Records from a dataset
________________________________________
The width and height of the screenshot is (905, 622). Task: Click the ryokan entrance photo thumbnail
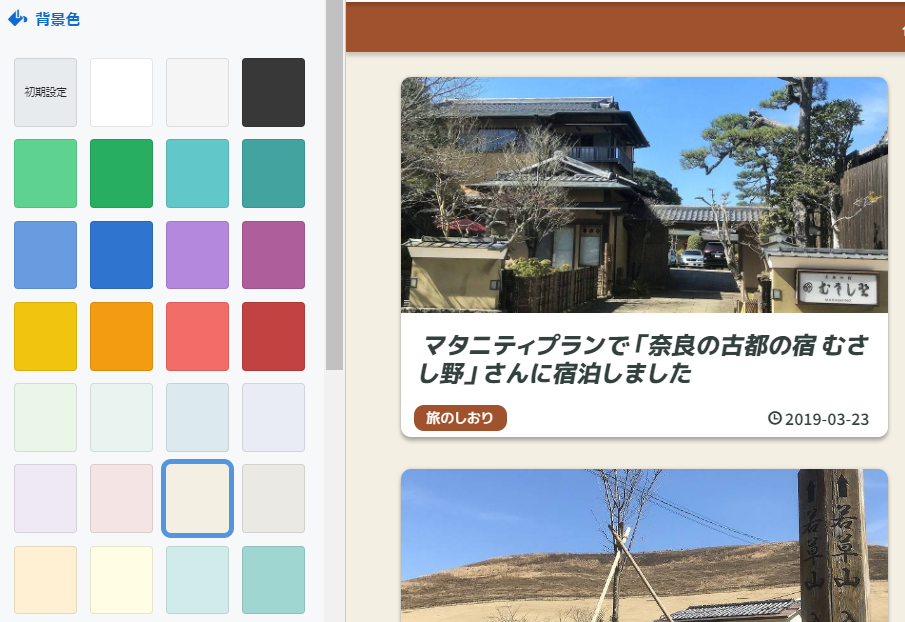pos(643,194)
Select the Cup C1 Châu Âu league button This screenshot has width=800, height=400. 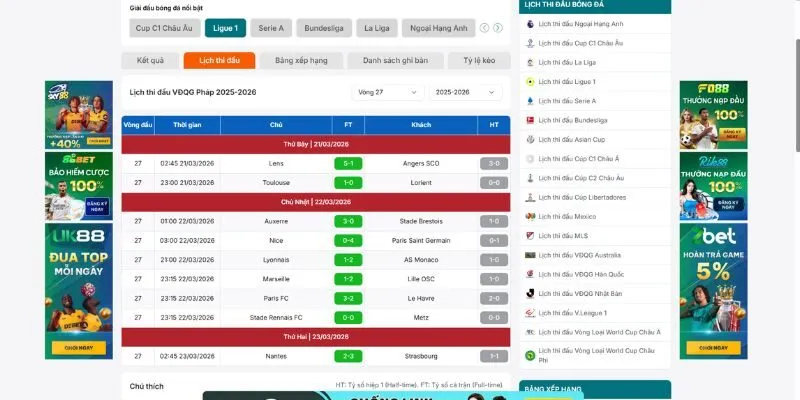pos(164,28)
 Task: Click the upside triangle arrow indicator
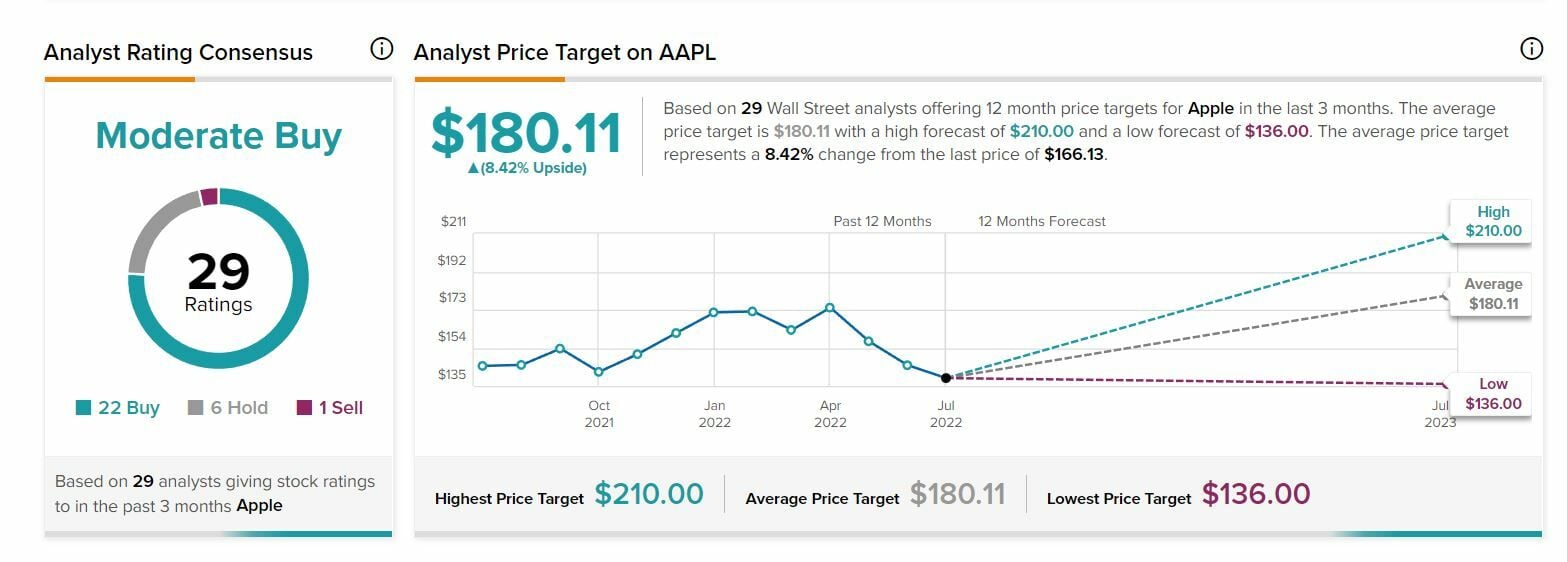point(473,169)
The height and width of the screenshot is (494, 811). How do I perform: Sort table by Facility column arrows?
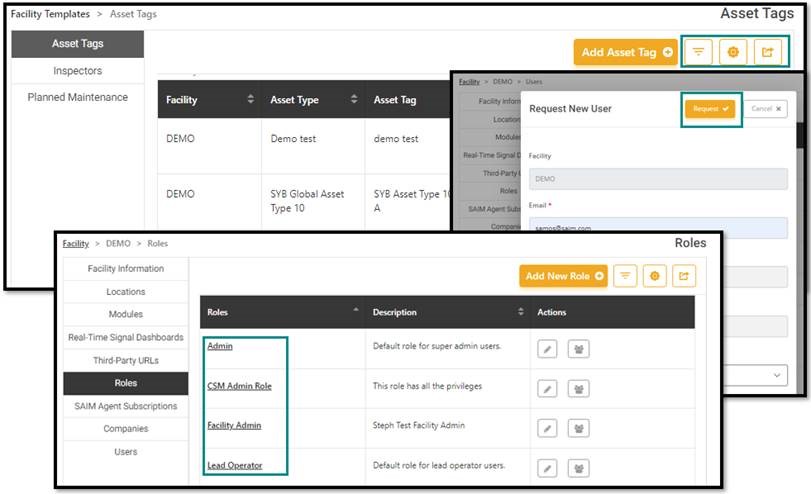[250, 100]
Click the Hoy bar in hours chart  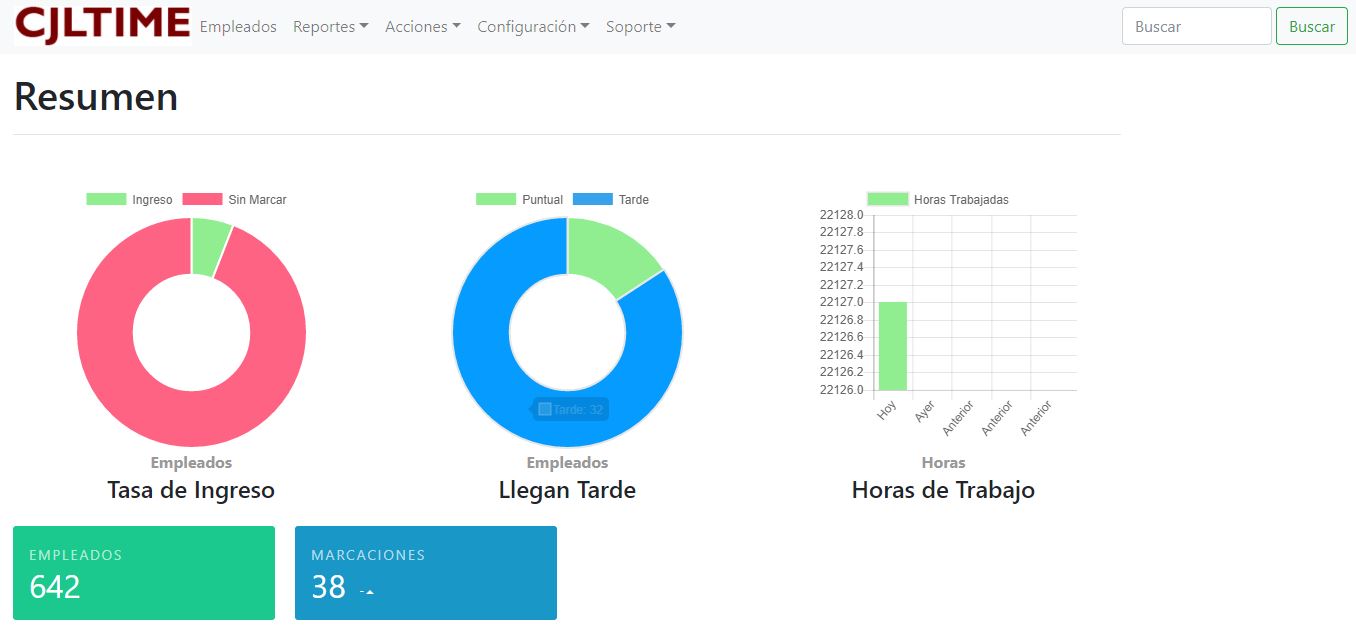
________________________________________
Please write out exactly the lines starting at the one that contains "Task: Click the upside" and ending with the final line of the entries, both ends included. Do not write out any pictures.

__RESPONSE TO THIS TASK__
 Task: Click the upside triangle arrow indicator
point(473,169)
The height and width of the screenshot is (494, 811). How do I perform: Sort table by Facility column arrows?
[250, 100]
Click the Hoy bar in hours chart  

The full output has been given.